On Fri, Jan 1, 2016 at 9:31 PM, Peter Brawley
<peter.braw...@earthlink.net> wrote:
> On 1/1/2016 19:24, Larry Martell wrote:
>>
>> On Fri, Jan 1, 2016 at 2:12 PM, Peter Brawley
>> <peter.braw...@earthlink.net> wrote:
>>>
>>> On 12/31/2015 0:51, Larry Martell wrote:
>>>>
>>>> I need to count the number of rows in a table that are grouped by a
>>>> list of columns, but I also need to exclude rows that have more then
>>>> some count when grouped by a different set of columns. Conceptually,
>>>> this is not hard, but I am having trouble doing this efficiently.
>>>>
>>>> My first counting query would be this:
>>>>
>>>> SELECT count(*)
>>>> FROM cst_rollup
>>>> GROUP BY target_name_id, ep, roiname, recipe_process,
>>>> recipe_product, recipe_layer, f_tag_bottom,
>>>> measname, recipe_id
>>>>
>>>> But from this count I need to subtract the count of rows that have
>>>> more then 50 rows with a different grouping:
>>>>
>>>> SELECT count(*)
>>>> FROM cst_rollup
>>>> GROUP BY target_name_id, ep, wafer_id
>>>> HAVING count(*) >= 50
>>>>
>>>> As you can see, the second query has wafer_id, but the first query does
>>>> not.
>>>>
>>>> Currently I am doing this in python, and it's slow. In my current
>>>> implementation I have one query, and it selects the columns (i.e.
>>>> doesn't just count), and I have added wafer_id:
>>>>
>>>> SELECT target_name_id, ep, roiname, recipe_process,
>>>> recipe_product, recipe_layer, f_tag_bottom,
>>>> measname, recipe_id, wafer_id
>>>> FROM cst_rollup
>>>>
>>>> Then I go through the result set (which can be over 200k rows) and I
>>>> count the number of rows with matching (target_name_id, ep, wafer_id).
>>>> Then I go through the rows again and regroup them without wafer_id,
>>>> but skipping the rows that have more then 50 rows for that row's
>>>> (target_name_id, ep, wafer_id).
>>>>
>>>> Is this clear to everyone what I am trying to do?
>>>
>>>
>>> If I've understand this correctly, the resultset you wish to aggregate on
>>> is
>>> ...
>>>
>>> select target_name_id, ep, wafer_id
>>> from cst_rollup a
>>> left join (               -- exclude rows for which wafer_id count >= 50
>>>    select name_id, ep, wafer, count(*) n
>>>    from cst_rollup
>>>    group by target_name_id, ep, wafer_id
>>>    having n >= 50
>>> ) b using ( target_name_id, ep, wafer_id )
>>> where b.target_name is null ;
>>>
>>> If that's so, you could assemble that resultset in a temp table then run
>>> the
>>> desired aggregate query on it, or you could aggregate on it directly as a
>>> subquery.
>>
>> That query gives:
>>
>> ERROR 1137 (HY000): Can't reopen table: 'a'
>
>
> So, it's a temporary table, and you'll need to make that not so.

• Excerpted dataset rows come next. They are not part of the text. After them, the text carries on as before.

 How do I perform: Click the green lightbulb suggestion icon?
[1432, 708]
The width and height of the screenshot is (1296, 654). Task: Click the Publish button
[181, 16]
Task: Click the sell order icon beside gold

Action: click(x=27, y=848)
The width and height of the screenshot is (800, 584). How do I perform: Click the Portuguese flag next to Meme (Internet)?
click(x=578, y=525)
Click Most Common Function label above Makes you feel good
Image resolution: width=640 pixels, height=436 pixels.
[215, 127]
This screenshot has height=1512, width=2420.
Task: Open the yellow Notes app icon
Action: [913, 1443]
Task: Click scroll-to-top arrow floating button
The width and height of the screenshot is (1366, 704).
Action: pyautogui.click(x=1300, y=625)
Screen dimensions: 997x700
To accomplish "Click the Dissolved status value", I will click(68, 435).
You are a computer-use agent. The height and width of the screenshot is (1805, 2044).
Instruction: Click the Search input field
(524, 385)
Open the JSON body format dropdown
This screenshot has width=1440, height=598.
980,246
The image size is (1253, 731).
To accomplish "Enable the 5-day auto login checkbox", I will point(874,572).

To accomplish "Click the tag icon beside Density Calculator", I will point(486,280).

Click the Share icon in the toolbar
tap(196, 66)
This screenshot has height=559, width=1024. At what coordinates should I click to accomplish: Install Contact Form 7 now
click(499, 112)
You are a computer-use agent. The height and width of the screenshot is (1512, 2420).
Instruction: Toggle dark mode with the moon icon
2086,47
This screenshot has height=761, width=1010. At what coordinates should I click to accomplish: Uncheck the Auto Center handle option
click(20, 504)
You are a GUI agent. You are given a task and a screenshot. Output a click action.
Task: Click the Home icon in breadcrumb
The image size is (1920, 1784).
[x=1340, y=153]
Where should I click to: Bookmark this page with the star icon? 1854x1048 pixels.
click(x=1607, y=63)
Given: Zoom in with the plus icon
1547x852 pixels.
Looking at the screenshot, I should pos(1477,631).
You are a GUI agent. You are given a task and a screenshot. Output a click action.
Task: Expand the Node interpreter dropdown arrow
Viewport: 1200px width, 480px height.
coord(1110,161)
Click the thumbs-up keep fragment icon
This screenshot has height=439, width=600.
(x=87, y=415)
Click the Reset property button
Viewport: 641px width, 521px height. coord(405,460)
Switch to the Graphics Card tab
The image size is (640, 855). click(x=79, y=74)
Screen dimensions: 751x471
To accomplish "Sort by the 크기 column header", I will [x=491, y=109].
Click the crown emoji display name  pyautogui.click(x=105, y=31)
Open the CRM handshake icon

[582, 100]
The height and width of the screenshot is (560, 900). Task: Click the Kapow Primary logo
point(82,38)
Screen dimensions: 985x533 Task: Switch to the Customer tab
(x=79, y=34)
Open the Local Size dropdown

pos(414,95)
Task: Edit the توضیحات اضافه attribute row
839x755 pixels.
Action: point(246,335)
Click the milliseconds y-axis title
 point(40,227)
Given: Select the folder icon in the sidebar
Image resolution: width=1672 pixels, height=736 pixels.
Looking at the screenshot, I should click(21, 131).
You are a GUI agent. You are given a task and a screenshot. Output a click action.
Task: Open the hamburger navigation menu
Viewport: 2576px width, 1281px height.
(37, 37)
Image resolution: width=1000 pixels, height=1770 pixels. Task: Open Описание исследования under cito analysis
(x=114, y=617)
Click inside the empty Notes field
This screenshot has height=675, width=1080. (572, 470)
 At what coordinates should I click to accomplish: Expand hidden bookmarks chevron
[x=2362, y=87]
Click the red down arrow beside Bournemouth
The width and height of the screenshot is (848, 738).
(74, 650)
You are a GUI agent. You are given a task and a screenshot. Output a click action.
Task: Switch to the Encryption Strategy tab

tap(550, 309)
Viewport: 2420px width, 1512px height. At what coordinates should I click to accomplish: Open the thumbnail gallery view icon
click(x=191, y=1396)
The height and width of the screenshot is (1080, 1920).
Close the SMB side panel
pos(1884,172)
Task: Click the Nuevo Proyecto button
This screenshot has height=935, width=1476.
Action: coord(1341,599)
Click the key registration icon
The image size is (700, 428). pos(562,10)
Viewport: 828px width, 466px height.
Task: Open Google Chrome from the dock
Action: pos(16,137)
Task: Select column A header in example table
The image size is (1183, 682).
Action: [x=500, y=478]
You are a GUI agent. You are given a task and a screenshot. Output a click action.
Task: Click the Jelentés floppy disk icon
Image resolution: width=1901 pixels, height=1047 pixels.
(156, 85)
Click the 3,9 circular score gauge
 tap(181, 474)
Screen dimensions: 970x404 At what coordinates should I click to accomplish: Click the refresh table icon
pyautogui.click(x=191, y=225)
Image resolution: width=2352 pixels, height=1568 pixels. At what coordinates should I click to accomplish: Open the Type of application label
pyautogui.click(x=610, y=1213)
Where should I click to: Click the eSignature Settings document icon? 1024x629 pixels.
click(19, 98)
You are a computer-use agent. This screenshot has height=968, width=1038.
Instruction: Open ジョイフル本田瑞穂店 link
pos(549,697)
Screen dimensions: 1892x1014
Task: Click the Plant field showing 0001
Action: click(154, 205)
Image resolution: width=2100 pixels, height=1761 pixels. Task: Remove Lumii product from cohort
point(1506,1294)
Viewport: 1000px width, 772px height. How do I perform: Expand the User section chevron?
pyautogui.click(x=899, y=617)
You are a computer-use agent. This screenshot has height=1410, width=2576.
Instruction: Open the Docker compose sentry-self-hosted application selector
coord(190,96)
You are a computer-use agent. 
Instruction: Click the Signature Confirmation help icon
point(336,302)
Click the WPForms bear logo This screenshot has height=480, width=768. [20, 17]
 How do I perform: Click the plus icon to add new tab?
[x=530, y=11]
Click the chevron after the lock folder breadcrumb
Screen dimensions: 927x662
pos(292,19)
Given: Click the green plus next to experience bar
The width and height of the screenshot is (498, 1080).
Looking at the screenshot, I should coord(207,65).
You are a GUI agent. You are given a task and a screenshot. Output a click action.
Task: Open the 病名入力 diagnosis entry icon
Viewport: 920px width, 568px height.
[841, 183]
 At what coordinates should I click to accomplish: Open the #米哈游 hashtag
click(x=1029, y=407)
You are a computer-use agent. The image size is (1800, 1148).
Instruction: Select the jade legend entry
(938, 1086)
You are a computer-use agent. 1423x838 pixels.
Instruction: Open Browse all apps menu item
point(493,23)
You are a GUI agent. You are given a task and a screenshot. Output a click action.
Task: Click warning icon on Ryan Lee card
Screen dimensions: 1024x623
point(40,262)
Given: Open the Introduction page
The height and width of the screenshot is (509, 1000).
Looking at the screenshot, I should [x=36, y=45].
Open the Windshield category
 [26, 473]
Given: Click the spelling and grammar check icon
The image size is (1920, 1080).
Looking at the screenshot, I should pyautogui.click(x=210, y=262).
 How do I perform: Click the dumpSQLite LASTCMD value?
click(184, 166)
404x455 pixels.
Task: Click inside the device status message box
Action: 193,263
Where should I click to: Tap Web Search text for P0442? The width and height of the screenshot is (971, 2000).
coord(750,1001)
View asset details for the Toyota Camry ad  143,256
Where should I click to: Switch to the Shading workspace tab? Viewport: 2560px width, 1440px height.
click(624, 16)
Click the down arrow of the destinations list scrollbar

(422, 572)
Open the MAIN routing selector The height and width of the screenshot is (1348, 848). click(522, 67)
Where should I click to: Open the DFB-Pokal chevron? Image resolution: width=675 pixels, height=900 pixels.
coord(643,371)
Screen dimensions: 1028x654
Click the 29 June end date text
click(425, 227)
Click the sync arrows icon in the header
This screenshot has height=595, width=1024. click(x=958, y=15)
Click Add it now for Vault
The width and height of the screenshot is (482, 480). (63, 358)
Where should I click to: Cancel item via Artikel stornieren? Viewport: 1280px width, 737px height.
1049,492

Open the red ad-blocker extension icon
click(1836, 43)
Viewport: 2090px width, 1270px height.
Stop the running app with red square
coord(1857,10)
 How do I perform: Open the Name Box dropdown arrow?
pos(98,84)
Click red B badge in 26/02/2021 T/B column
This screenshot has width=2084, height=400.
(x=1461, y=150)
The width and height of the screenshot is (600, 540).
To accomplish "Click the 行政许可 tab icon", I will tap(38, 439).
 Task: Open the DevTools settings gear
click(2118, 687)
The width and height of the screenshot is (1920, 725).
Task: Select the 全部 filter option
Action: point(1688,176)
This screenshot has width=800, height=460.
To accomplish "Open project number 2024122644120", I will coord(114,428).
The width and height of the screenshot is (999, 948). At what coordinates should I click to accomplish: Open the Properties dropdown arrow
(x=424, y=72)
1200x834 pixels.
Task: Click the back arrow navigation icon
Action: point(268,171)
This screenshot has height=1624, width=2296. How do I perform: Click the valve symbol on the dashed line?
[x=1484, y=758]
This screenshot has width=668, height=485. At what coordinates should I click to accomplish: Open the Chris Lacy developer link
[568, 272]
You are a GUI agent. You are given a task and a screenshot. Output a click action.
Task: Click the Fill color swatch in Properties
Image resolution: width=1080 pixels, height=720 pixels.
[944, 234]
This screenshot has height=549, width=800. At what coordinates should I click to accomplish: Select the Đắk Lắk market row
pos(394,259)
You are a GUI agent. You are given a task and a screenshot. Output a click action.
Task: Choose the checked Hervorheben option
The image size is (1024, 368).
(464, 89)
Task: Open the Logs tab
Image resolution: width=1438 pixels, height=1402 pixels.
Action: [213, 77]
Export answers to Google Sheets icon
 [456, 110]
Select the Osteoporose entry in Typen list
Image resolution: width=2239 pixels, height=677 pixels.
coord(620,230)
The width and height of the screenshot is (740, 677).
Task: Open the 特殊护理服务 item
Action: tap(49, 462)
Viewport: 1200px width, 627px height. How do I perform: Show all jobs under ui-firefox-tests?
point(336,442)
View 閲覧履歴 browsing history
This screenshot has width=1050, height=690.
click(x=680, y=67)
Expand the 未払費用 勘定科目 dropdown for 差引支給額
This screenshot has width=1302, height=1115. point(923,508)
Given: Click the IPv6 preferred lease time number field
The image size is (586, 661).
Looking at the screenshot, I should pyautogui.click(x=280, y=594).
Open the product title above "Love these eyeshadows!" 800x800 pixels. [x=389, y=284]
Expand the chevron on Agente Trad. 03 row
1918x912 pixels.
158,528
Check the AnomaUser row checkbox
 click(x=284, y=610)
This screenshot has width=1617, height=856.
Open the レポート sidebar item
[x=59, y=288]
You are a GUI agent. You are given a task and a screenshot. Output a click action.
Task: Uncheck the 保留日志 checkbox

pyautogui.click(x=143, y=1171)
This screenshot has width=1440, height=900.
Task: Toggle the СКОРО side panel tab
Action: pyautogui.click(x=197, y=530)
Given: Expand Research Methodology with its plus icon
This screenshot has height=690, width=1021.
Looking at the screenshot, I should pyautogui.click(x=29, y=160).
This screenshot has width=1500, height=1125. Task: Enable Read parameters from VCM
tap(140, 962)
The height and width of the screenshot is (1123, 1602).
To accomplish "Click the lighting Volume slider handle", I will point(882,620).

Yes, cst_rollup is a temp table. The underlying table is millions of
rows (with 300 columns) so for efficiency a subset of the rows and
columns are selected into the temp table based on some user input.
It's just the rows in the temp table that are of interest for the
current report.

I was able to get this working with a second temp table:

CREATE TEMPORARY TABLE rollup_exclude
SELECT target_name_id, ep, wafer_id, count(*) n
FROM cst_rollup
GROUP BY target_name_id, ep, wafer_id
HAVING n >= 50

And then:

SELECT count(*)
FROM cst_rollup
LEFT JOIN(
    SELECT target_name_id, ep, wafer_id
    FROM rollup_exclude) b
    USING (target_name_id, ep, wafer_id)
WHERE b.target_name_id IS NULL
GROUP by target_name_id, ep, roiname, recipe_process, recipe_product,
recipe_layer, f_tag_bottom, measname, recipe_id

And the rowcount from that query gave me what I needed.

Thanks very much for the help Peter, you gave me a push toward the right path.